• **Exercise details**
Print the records below word for word, with no changes.

══ Dataset rows ══

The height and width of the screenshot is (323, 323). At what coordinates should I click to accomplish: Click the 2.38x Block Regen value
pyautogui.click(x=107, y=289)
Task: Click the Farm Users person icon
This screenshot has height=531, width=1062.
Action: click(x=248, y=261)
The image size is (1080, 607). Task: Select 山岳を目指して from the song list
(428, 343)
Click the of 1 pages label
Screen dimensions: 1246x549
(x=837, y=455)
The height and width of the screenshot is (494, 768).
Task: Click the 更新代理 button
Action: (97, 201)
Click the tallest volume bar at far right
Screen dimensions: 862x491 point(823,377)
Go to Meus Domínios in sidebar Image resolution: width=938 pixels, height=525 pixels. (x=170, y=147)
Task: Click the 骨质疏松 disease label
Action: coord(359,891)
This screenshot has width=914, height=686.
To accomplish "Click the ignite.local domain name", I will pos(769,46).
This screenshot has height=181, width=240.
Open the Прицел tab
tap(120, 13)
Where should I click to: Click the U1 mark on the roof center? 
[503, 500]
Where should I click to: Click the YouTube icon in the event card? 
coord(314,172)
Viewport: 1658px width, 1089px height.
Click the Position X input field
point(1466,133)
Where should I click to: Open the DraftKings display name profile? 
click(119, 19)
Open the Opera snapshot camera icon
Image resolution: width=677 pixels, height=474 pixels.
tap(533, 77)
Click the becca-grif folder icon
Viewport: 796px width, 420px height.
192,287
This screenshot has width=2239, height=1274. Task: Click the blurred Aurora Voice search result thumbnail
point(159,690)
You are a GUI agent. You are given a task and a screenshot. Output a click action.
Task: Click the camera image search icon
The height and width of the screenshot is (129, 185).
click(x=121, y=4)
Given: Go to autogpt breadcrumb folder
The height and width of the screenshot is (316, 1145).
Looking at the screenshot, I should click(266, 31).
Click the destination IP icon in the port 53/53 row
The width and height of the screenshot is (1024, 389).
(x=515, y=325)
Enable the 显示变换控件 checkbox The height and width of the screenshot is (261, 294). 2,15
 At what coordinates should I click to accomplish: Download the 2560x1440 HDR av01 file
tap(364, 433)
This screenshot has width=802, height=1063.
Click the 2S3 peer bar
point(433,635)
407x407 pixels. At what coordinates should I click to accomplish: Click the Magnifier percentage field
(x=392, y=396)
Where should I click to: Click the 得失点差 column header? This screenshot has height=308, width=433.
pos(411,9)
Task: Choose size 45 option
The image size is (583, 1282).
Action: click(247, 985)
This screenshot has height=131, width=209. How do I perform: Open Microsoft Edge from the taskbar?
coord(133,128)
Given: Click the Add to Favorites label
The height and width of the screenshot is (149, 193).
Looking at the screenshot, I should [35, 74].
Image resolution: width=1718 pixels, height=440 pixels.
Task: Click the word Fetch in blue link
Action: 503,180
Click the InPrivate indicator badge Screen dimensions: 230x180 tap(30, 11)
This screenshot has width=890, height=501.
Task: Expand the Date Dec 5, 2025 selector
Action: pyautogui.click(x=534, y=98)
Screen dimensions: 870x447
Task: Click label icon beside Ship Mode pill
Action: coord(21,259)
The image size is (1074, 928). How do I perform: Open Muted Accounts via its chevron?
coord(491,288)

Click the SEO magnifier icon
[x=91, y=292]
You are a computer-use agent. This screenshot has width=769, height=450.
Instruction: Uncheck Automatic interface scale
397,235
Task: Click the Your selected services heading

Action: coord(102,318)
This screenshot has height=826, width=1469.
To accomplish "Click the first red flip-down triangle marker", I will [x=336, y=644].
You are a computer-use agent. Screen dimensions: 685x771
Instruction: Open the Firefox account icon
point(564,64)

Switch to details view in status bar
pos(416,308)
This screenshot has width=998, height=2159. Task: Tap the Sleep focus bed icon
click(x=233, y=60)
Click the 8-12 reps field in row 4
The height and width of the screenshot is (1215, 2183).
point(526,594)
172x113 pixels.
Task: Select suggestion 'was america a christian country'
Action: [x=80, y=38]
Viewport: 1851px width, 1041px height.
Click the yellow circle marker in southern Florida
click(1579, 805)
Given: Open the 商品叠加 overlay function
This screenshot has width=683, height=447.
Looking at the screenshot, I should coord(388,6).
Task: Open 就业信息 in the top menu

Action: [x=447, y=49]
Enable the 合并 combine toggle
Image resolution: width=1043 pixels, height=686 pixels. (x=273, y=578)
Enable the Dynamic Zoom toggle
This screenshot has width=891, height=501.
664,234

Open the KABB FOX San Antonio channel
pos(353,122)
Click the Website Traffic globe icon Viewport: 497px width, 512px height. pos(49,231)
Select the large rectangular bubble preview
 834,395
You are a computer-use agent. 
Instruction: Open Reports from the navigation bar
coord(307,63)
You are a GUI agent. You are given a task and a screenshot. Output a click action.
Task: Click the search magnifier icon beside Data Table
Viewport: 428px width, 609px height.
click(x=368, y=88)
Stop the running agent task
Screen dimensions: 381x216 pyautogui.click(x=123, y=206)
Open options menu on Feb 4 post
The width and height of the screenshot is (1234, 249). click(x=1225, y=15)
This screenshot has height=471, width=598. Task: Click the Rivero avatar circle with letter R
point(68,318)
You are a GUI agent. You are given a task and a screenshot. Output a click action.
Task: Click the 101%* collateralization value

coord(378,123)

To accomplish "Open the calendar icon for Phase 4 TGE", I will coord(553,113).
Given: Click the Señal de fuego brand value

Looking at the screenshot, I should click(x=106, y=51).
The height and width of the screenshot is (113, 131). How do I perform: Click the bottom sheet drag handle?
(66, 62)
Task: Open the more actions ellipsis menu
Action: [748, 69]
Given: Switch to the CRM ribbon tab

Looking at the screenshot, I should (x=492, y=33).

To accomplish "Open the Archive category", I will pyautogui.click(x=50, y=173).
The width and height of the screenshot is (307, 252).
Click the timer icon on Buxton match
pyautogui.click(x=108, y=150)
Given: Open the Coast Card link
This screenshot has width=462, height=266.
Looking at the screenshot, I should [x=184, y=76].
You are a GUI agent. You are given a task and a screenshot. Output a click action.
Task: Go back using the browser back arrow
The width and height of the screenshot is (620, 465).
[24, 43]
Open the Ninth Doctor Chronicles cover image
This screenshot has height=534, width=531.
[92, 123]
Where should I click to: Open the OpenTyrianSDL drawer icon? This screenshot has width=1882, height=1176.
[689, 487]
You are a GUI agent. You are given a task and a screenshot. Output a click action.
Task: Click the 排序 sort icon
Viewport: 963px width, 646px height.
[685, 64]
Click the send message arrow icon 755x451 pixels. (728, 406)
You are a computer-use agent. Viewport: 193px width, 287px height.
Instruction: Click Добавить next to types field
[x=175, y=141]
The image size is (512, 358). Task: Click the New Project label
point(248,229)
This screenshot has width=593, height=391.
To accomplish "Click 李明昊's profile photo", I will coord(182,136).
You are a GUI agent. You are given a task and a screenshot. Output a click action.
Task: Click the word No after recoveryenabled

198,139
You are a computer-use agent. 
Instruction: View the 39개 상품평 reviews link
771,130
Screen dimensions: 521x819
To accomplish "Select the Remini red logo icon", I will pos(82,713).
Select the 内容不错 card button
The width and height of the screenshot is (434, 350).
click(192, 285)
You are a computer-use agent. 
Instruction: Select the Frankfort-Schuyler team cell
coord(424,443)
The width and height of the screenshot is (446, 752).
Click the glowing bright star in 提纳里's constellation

═══

• **Exercise response**
The height and width of the screenshot is (323, 323). At what coordinates should I click to accomplish: Click the 2.38x Block Regen value
pyautogui.click(x=107, y=289)
Task: Click the Farm Users person icon
This screenshot has height=531, width=1062.
Action: click(x=248, y=261)
The image size is (1080, 607). Task: Select 山岳を目指して from the song list
(428, 343)
Click the of 1 pages label
Screen dimensions: 1246x549
(x=837, y=455)
The height and width of the screenshot is (494, 768).
Task: Click the 更新代理 button
Action: (97, 201)
Click the tallest volume bar at far right
Screen dimensions: 862x491 point(823,377)
Go to Meus Domínios in sidebar Image resolution: width=938 pixels, height=525 pixels. (x=170, y=147)
Task: Click the 骨质疏松 disease label
Action: coord(359,891)
This screenshot has width=914, height=686.
To accomplish "Click the ignite.local domain name", I will pos(769,46).
This screenshot has height=181, width=240.
Open the Прицел tab
tap(120, 13)
Where should I click to: Click the U1 mark on the roof center? 
[503, 500]
Where should I click to: Click the YouTube icon in the event card? 
coord(314,172)
Viewport: 1658px width, 1089px height.
Click the Position X input field
point(1466,133)
Where should I click to: Open the DraftKings display name profile? 
click(119, 19)
Open the Opera snapshot camera icon
Image resolution: width=677 pixels, height=474 pixels.
tap(533, 77)
Click the becca-grif folder icon
Viewport: 796px width, 420px height.
192,287
This screenshot has width=2239, height=1274. Task: Click the blurred Aurora Voice search result thumbnail
point(159,690)
You are a GUI agent. You are given a task and a screenshot. Output a click action.
Task: Click the camera image search icon
The height and width of the screenshot is (129, 185).
click(x=121, y=4)
Given: Go to autogpt breadcrumb folder
The height and width of the screenshot is (316, 1145).
Looking at the screenshot, I should click(266, 31).
Click the destination IP icon in the port 53/53 row
The width and height of the screenshot is (1024, 389).
(x=515, y=325)
Enable the 显示变换控件 checkbox The height and width of the screenshot is (261, 294). 2,15
 At what coordinates should I click to accomplish: Download the 2560x1440 HDR av01 file
tap(364, 433)
This screenshot has width=802, height=1063.
Click the 2S3 peer bar
point(433,635)
407x407 pixels. At what coordinates should I click to accomplish: Click the Magnifier percentage field
(x=392, y=396)
Where should I click to: Click the 得失点差 column header? This screenshot has height=308, width=433.
pos(411,9)
Task: Choose size 45 option
The image size is (583, 1282).
Action: click(247, 985)
This screenshot has height=131, width=209. How do I perform: Open Microsoft Edge from the taskbar?
coord(133,128)
Given: Click the Add to Favorites label
The height and width of the screenshot is (149, 193).
Looking at the screenshot, I should [35, 74].
Image resolution: width=1718 pixels, height=440 pixels.
Task: Click the word Fetch in blue link
Action: 503,180
Click the InPrivate indicator badge Screen dimensions: 230x180 tap(30, 11)
This screenshot has width=890, height=501.
Task: Expand the Date Dec 5, 2025 selector
Action: pyautogui.click(x=534, y=98)
Screen dimensions: 870x447
Task: Click label icon beside Ship Mode pill
Action: coord(21,259)
The image size is (1074, 928). How do I perform: Open Muted Accounts via its chevron?
coord(491,288)

Click the SEO magnifier icon
[x=91, y=292]
You are a computer-use agent. This screenshot has width=769, height=450.
Instruction: Uncheck Automatic interface scale
397,235
Task: Click the Your selected services heading

Action: coord(102,318)
This screenshot has height=826, width=1469.
To accomplish "Click the first red flip-down triangle marker", I will [x=336, y=644].
You are a computer-use agent. Screen dimensions: 685x771
Instruction: Open the Firefox account icon
point(564,64)

Switch to details view in status bar
pos(416,308)
This screenshot has width=998, height=2159. Task: Tap the Sleep focus bed icon
click(x=233, y=60)
Click the 8-12 reps field in row 4
The height and width of the screenshot is (1215, 2183).
point(526,594)
172x113 pixels.
Task: Select suggestion 'was america a christian country'
Action: [x=80, y=38]
Viewport: 1851px width, 1041px height.
Click the yellow circle marker in southern Florida
click(1579, 805)
Given: Open the 商品叠加 overlay function
This screenshot has width=683, height=447.
Looking at the screenshot, I should coord(388,6).
Task: Open 就业信息 in the top menu

Action: [x=447, y=49]
Enable the 合并 combine toggle
Image resolution: width=1043 pixels, height=686 pixels. (x=273, y=578)
Enable the Dynamic Zoom toggle
This screenshot has width=891, height=501.
664,234

Open the KABB FOX San Antonio channel
pos(353,122)
Click the Website Traffic globe icon Viewport: 497px width, 512px height. pos(49,231)
Select the large rectangular bubble preview
 834,395
You are a computer-use agent. 
Instruction: Open Reports from the navigation bar
coord(307,63)
You are a GUI agent. You are given a task and a screenshot. Output a click action.
Task: Click the search magnifier icon beside Data Table
Viewport: 428px width, 609px height.
click(x=368, y=88)
Stop the running agent task
Screen dimensions: 381x216 pyautogui.click(x=123, y=206)
Open options menu on Feb 4 post
The width and height of the screenshot is (1234, 249). click(x=1225, y=15)
This screenshot has height=471, width=598. Task: Click the Rivero avatar circle with letter R
point(68,318)
You are a GUI agent. You are given a task and a screenshot. Output a click action.
Task: Click the 101%* collateralization value

coord(378,123)

To accomplish "Open the calendar icon for Phase 4 TGE", I will coord(553,113).
Given: Click the Señal de fuego brand value

Looking at the screenshot, I should click(x=106, y=51).
The height and width of the screenshot is (113, 131). How do I perform: Click the bottom sheet drag handle?
(66, 62)
Task: Open the more actions ellipsis menu
Action: [748, 69]
Given: Switch to the CRM ribbon tab

Looking at the screenshot, I should (x=492, y=33).

To accomplish "Open the Archive category", I will pyautogui.click(x=50, y=173).
The width and height of the screenshot is (307, 252).
Click the timer icon on Buxton match
pyautogui.click(x=108, y=150)
Given: Open the Coast Card link
This screenshot has width=462, height=266.
Looking at the screenshot, I should [x=184, y=76].
You are a GUI agent. You are given a task and a screenshot. Output a click action.
Task: Go back using the browser back arrow
The width and height of the screenshot is (620, 465).
[24, 43]
Open the Ninth Doctor Chronicles cover image
This screenshot has height=534, width=531.
[92, 123]
Where should I click to: Open the OpenTyrianSDL drawer icon? This screenshot has width=1882, height=1176.
[689, 487]
You are a GUI agent. You are given a task and a screenshot. Output a click action.
Task: Click the 排序 sort icon
Viewport: 963px width, 646px height.
[685, 64]
Click the send message arrow icon 755x451 pixels. (728, 406)
You are a computer-use agent. Viewport: 193px width, 287px height.
Instruction: Click Добавить next to types field
[x=175, y=141]
The image size is (512, 358). Task: Click the New Project label
point(248,229)
This screenshot has width=593, height=391.
To accomplish "Click 李明昊's profile photo", I will coord(182,136).
You are a GUI agent. You are given a task and a screenshot. Output a click action.
Task: Click the word No after recoveryenabled

198,139
You are a computer-use agent. 
Instruction: View the 39개 상품평 reviews link
771,130
Screen dimensions: 521x819
To accomplish "Select the Remini red logo icon", I will pos(82,713).
Select the 内容不错 card button
The width and height of the screenshot is (434, 350).
click(192, 285)
You are a computer-use agent. 
Instruction: Select the Frankfort-Schuyler team cell
coord(424,443)
The width and height of the screenshot is (446, 752).
Click the glowing bright star in 提纳里's constellation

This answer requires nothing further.